Document excerpt:
* * *
China’s demographic time bomb may not come to pass, with pension moves offering hope
Kevin Martin says Beijing’s move to raise the retirement age and a shift by workers to save earlier for old age will help mitigate the state pension shortfall
China’s policymakers are confronting the country’s rapidly ageing profile and shrinking workforce by raising the official retirement age which has been in place since the 1950s.
This is a sensitive issue in a country where people have long depended on government and their families to sustain them in old age – retirees in China rely more heavily on state funding than most other countries. But to China-watchers and investors, it can only be a good thing that the country is taking a responsible approach to addressing a substantial deficit in individual pension accounts.
Chinese workers have grown accustomed to rising prosperity. But as change approaches, they have also been exposed to years of reports highlighting the need for reform through statistics showing that, for example, nearly four in 10 Chinese will be over 60 by the middle of the century.
* * *
Available data:
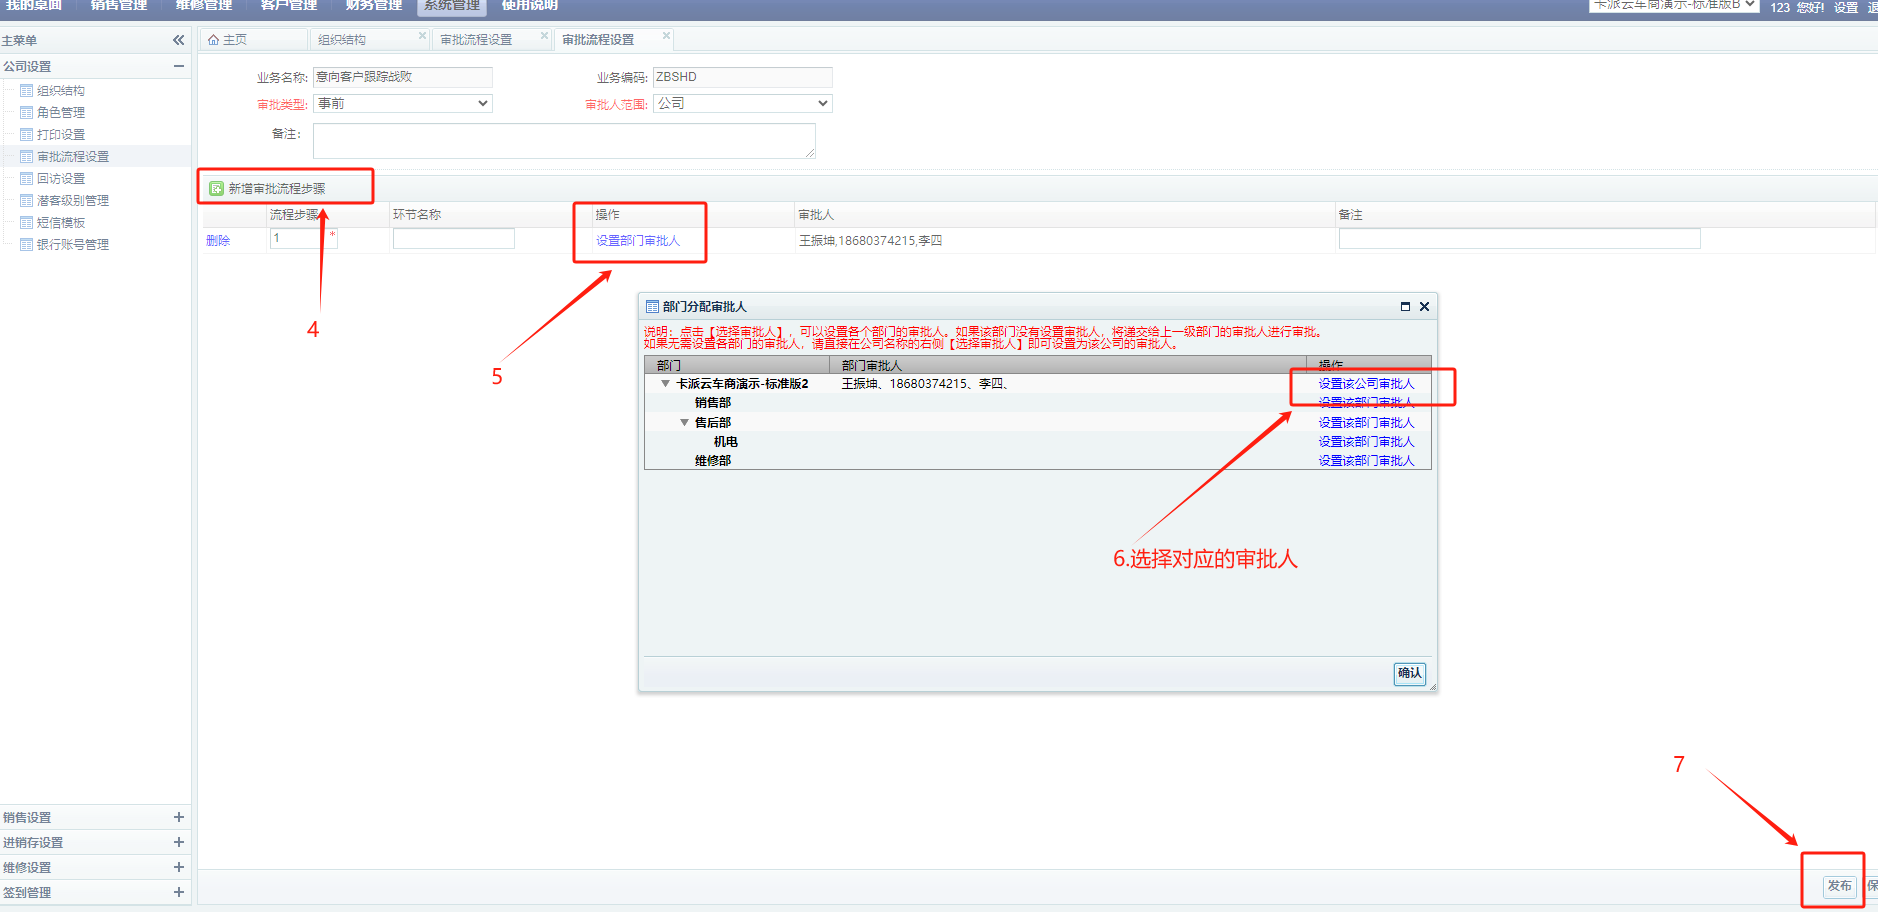Viewport: 1878px width, 912px height.
Task: Close the 组织结构 tab
Action: pyautogui.click(x=422, y=36)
* * *
Task directions:
Swap "retirement age" for "pension age" in the article on China's pension reform, beginning at the words "China’s demographic time" and stopping after "individual pension accounts.". The material comes from a different source than the article on China's pension reform.

Solution:
China’s demographic time bomb may not come to pass, with pension moves offering hope
Kevin Martin says Beijing’s move to raise the pension age and a shift by workers to save earlier for old age will help mitigate the state pension shortfall
China’s policymakers are confronting the country’s rapidly ageing profile and shrinking workforce by raising the official pension age which has been in place since the 1950s.
This is a sensitive issue in a country where people have long depended on government and their families to sustain them in old age – retirees in China rely more heavily on state funding than most other countries. But to China-watchers and investors, it can only be a good thing that the country is taking a responsible approach to addressing a substantial deficit in individual pension accounts.